Go to the line below containing "Instruction: Select the Snapshot camera tool" and print exactly from there through the line containing "Given: Add a new workspace Group", both included. Print nothing else.

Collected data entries
──────────

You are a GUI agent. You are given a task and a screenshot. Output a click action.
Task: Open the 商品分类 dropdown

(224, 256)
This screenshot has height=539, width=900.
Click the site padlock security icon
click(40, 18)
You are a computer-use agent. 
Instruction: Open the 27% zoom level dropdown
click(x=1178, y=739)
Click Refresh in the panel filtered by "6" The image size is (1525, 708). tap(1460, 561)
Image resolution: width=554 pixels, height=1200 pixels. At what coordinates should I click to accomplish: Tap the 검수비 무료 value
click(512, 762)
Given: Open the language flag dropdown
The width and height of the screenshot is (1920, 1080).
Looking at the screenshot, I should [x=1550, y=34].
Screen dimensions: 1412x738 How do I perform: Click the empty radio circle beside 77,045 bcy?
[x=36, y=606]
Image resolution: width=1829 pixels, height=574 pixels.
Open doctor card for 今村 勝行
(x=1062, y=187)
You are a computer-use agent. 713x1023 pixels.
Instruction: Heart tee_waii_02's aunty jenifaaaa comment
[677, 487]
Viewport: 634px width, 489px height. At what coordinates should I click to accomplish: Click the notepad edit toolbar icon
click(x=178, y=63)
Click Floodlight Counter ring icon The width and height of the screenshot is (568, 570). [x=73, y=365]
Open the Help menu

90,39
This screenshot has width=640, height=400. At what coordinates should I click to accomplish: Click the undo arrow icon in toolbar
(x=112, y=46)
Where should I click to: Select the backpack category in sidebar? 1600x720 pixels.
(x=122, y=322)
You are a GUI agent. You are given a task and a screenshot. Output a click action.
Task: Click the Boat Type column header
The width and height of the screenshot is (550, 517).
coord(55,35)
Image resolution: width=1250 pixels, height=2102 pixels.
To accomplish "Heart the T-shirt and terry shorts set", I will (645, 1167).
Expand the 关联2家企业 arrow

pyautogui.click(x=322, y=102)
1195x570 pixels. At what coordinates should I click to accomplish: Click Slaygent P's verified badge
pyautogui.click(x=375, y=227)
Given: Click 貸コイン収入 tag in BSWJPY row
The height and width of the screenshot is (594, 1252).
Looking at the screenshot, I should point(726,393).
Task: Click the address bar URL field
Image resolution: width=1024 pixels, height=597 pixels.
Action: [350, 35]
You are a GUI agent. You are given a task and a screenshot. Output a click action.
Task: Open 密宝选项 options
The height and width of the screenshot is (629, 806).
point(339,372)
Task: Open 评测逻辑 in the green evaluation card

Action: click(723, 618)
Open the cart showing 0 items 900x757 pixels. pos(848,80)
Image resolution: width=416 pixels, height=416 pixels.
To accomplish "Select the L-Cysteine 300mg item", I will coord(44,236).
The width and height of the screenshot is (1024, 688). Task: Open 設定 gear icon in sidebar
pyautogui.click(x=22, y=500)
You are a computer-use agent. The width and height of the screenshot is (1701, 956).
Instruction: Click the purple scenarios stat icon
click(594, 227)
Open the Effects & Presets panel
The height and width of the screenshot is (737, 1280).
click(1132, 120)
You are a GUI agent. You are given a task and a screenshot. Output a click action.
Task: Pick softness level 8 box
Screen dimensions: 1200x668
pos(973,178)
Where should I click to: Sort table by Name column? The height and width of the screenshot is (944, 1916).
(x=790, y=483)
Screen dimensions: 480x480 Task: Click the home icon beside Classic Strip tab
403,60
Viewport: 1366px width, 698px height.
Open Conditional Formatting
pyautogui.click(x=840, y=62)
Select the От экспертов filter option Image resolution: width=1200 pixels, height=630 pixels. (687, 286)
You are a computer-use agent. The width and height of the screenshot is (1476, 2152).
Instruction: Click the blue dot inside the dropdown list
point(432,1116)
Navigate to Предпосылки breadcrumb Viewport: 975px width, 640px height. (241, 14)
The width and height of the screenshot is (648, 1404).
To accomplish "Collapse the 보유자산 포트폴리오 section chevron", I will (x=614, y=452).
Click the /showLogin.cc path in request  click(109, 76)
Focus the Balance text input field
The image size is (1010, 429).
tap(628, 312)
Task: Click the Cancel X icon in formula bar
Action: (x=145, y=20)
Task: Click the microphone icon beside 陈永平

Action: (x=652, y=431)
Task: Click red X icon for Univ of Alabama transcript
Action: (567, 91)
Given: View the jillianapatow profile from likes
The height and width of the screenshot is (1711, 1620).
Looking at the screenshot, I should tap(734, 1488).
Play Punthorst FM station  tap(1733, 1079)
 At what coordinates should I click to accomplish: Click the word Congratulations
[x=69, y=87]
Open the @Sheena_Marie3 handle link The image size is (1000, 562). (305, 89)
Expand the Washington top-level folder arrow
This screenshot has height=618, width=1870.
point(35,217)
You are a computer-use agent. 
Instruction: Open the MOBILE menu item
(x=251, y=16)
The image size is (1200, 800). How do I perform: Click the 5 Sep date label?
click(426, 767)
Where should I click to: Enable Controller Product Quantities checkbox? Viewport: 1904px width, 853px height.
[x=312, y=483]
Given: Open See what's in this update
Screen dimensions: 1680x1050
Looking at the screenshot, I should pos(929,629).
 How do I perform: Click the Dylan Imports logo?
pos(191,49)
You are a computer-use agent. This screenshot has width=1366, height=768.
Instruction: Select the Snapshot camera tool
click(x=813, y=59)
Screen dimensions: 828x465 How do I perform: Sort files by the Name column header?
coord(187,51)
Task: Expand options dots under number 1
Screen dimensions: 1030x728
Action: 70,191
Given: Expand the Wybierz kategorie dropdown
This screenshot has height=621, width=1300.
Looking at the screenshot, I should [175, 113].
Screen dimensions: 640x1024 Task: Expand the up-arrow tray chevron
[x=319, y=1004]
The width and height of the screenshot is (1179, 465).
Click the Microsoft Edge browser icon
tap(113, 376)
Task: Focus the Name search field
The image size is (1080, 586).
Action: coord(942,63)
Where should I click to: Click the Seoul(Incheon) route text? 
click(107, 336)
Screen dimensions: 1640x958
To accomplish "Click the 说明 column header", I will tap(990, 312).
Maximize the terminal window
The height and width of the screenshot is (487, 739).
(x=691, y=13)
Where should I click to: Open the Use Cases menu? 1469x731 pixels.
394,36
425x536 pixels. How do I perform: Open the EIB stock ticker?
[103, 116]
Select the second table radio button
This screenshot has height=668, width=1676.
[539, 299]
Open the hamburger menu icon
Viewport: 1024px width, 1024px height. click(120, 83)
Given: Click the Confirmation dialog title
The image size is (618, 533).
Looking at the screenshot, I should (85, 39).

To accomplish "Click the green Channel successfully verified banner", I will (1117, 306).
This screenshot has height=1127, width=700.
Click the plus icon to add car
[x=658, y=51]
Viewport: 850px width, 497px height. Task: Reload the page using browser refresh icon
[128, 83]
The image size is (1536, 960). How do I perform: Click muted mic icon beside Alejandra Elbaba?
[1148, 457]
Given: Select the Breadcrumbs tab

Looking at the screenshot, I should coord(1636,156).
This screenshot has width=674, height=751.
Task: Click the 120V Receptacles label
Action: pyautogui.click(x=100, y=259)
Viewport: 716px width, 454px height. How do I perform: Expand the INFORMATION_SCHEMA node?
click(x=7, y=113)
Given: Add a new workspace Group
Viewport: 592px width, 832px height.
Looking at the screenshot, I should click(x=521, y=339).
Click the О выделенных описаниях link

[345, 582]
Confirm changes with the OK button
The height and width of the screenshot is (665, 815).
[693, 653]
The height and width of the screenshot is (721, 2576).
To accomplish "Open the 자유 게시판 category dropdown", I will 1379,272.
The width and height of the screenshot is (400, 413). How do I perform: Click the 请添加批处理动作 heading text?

──────────

** ANSWER FOR THIS EXERCISE **
Instruction: Select the Snapshot camera tool
click(x=813, y=59)
Screen dimensions: 828x465 How do I perform: Sort files by the Name column header?
coord(187,51)
Task: Expand options dots under number 1
Screen dimensions: 1030x728
Action: 70,191
Given: Expand the Wybierz kategorie dropdown
This screenshot has height=621, width=1300.
Looking at the screenshot, I should [175, 113].
Screen dimensions: 640x1024 Task: Expand the up-arrow tray chevron
[x=319, y=1004]
The width and height of the screenshot is (1179, 465).
Click the Microsoft Edge browser icon
tap(113, 376)
Task: Focus the Name search field
The image size is (1080, 586).
Action: coord(942,63)
Where should I click to: Click the Seoul(Incheon) route text? 
click(107, 336)
Screen dimensions: 1640x958
To accomplish "Click the 说明 column header", I will tap(990, 312).
Maximize the terminal window
The height and width of the screenshot is (487, 739).
(x=691, y=13)
Where should I click to: Open the Use Cases menu? 1469x731 pixels.
394,36
425x536 pixels. How do I perform: Open the EIB stock ticker?
[103, 116]
Select the second table radio button
This screenshot has height=668, width=1676.
[539, 299]
Open the hamburger menu icon
Viewport: 1024px width, 1024px height. click(120, 83)
Given: Click the Confirmation dialog title
The image size is (618, 533).
Looking at the screenshot, I should (85, 39).

To accomplish "Click the green Channel successfully verified banner", I will (1117, 306).
This screenshot has height=1127, width=700.
Click the plus icon to add car
[x=658, y=51]
Viewport: 850px width, 497px height. Task: Reload the page using browser refresh icon
[128, 83]
The image size is (1536, 960). How do I perform: Click muted mic icon beside Alejandra Elbaba?
[1148, 457]
Given: Select the Breadcrumbs tab

Looking at the screenshot, I should coord(1636,156).
This screenshot has width=674, height=751.
Task: Click the 120V Receptacles label
Action: pyautogui.click(x=100, y=259)
Viewport: 716px width, 454px height. How do I perform: Expand the INFORMATION_SCHEMA node?
click(x=7, y=113)
Given: Add a new workspace Group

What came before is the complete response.